-- SELECTION --
▶

# Thread: calculating acceleration from coefficient of friction

1. ## calculating acceleration from coefficient of friction

The floor of a railroad flatcar is loaded with loose crates having a coefficient of static friction of 0.40 with the floor. If the train is initially moving at a speed of 52 km/h, in how short a distance can the train be stopped at constant acceleration without causing the crates to slide over the floor?

2. net force on the crates while stopping will be provided by $F_s$.

the max net force possible would then be $F_{smax} = \mu m g = ma_{max}$

so ... $a_{max}$ has magnitude $\mu g$

using the "no time" kinematics equation ...

$\Delta x = \frac{v_f^2 - v_0^2}{2(-\mu g)}$

3. how would you use it in this situation though?

4. Originally Posted by winterwyrm
how would you use it in this situation though?
The same way skeeter did it. You know the maximum force that friction can have from $f_s = \mu _s N = \mu _s mg$. (Igonre, for the moment that we don't know the mass.) Then using Newton's 2nd Law we get that the maximum acceleration the block can take without sliding is $\sum F = f_s = ma$. Now the mass cancels out so we don't have to worry about it. Thus we get $a = \mu _s g$.

-Dan

◀

-- INFORMATION SUPPLIED --
▶

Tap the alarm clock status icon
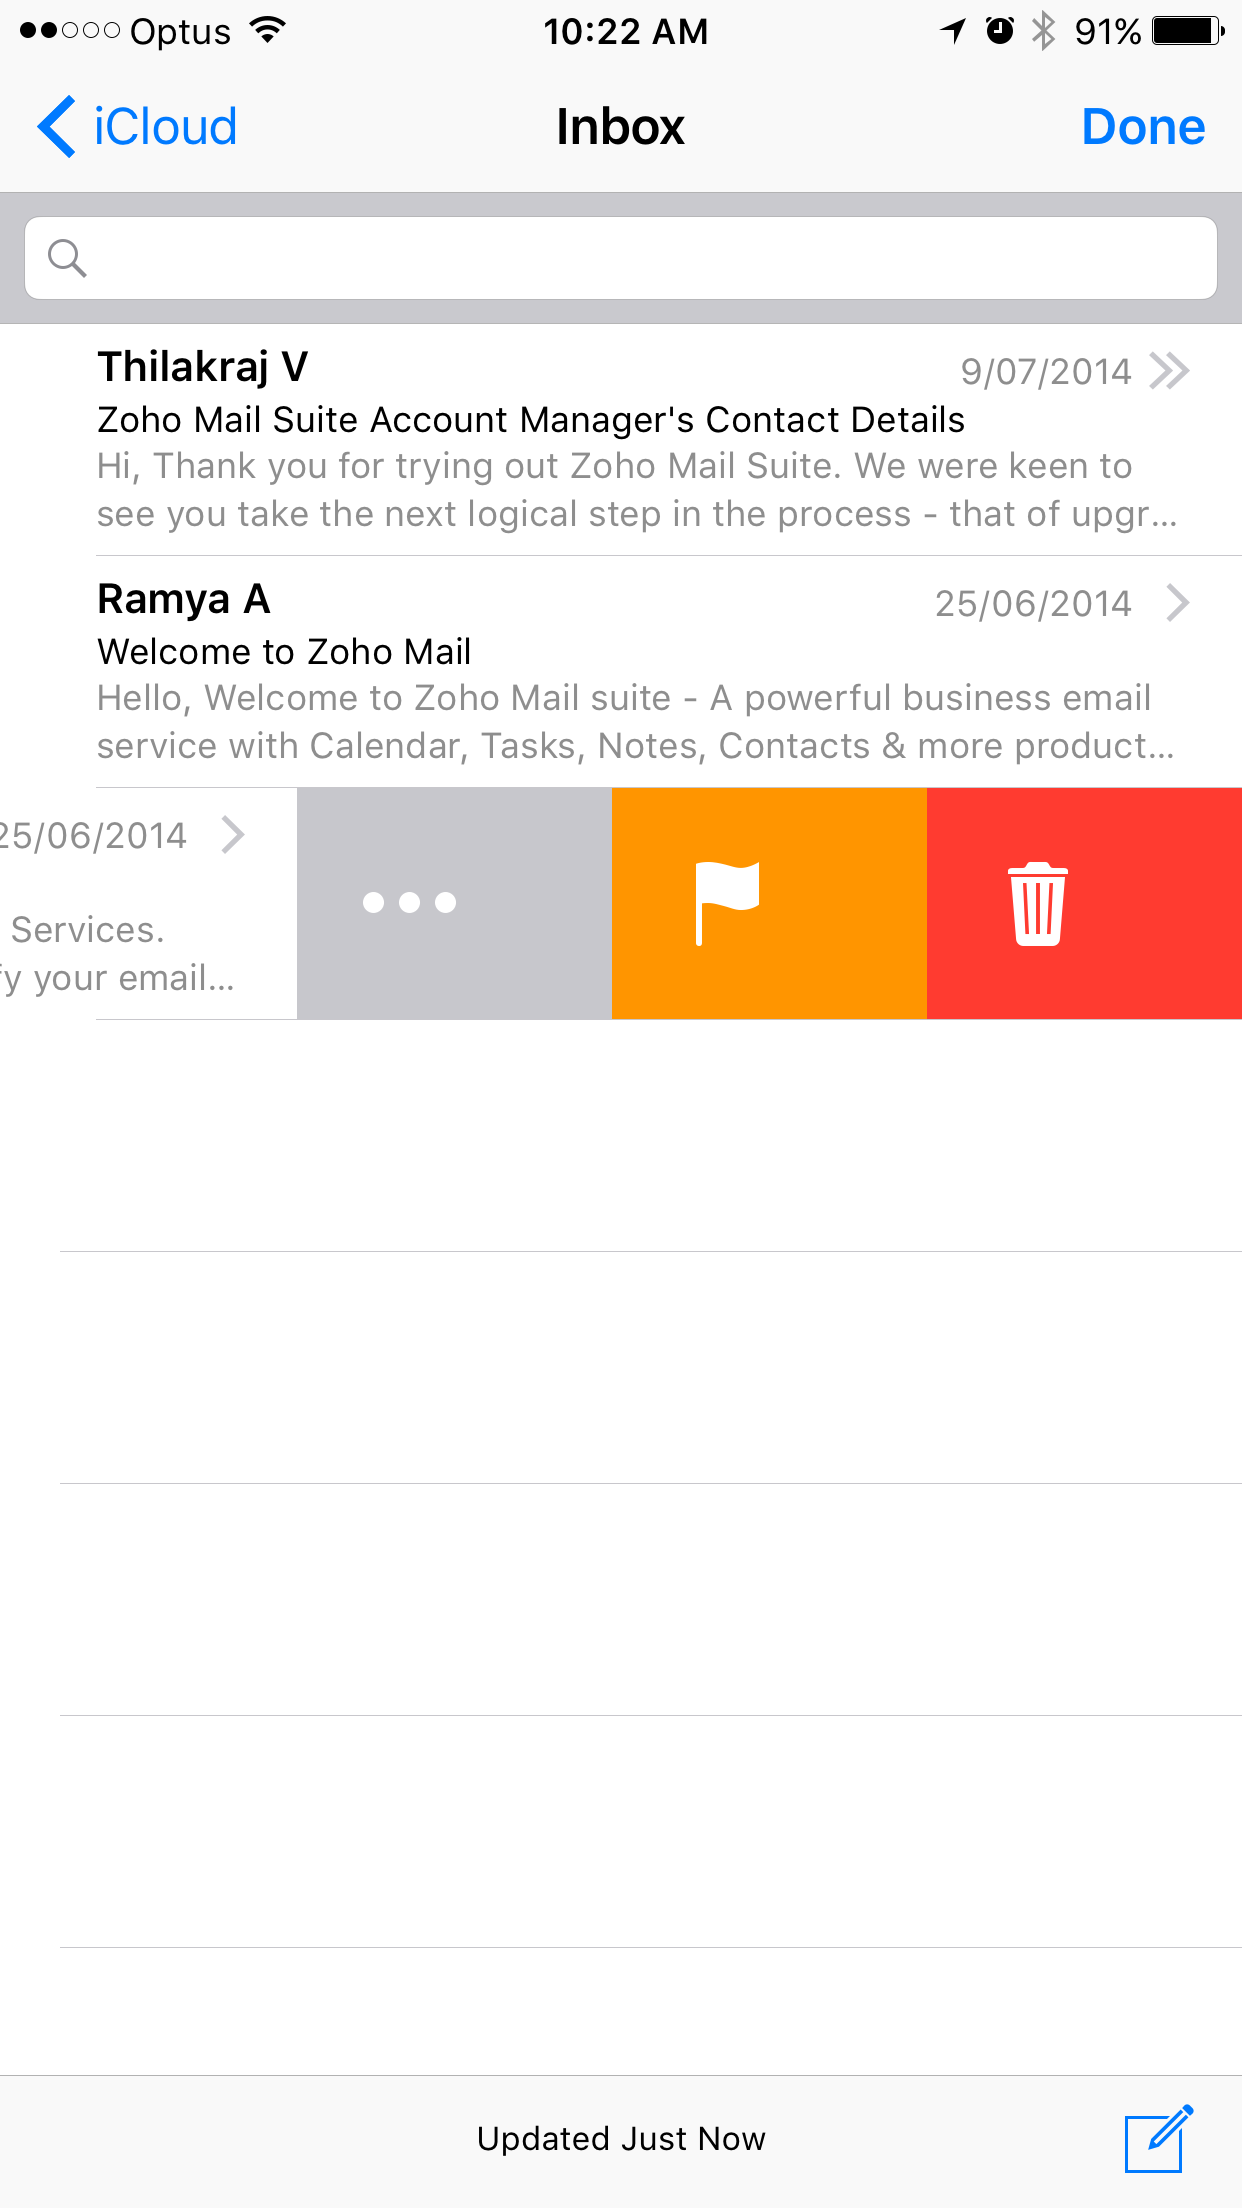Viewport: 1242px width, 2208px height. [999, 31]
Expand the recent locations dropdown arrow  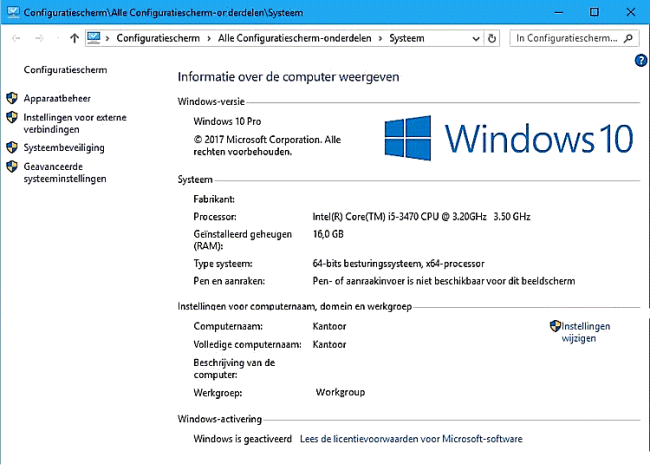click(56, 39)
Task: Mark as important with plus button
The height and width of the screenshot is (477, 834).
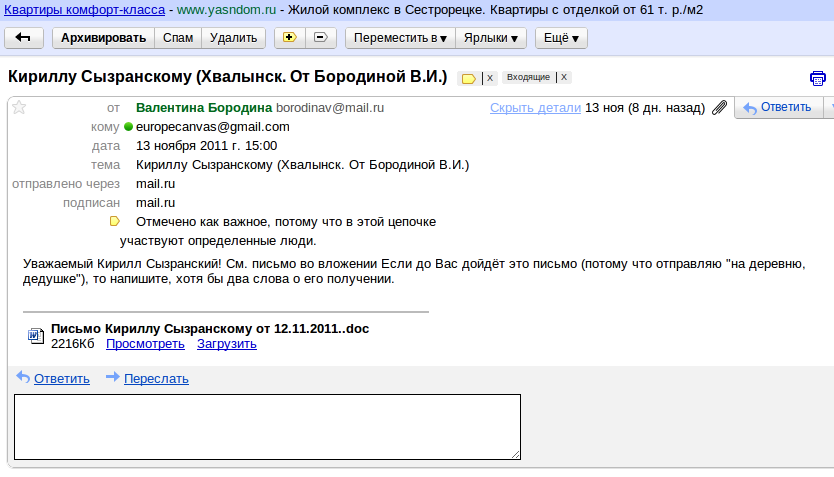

◀

-- PROBLEMS --
• A. Summarize the friction thread in two sentences.
• B. According to the friction thread, why doesn't anyone need to know the mass of the crates?
• C. List every person named in the friction thread.

-- FINAL ANSWERS --
• A. A problem asks how short a distance a train moving at 52 km/h can stop at constant acceleration without making loose crates slide on a flatcar floor, given a coefficient of static friction of 0.40. The replies explain that static friction supplies the net force on the crates, so the maximum acceleration has magnitude μg, and the stopping distance follows from the "no time" kinematics equation.

• B. When Newton's 2nd Law is applied to the maximum friction force, the mass cancels out, which leaves a = μ_s g.

• C. winterwyrm, skeeter, Dan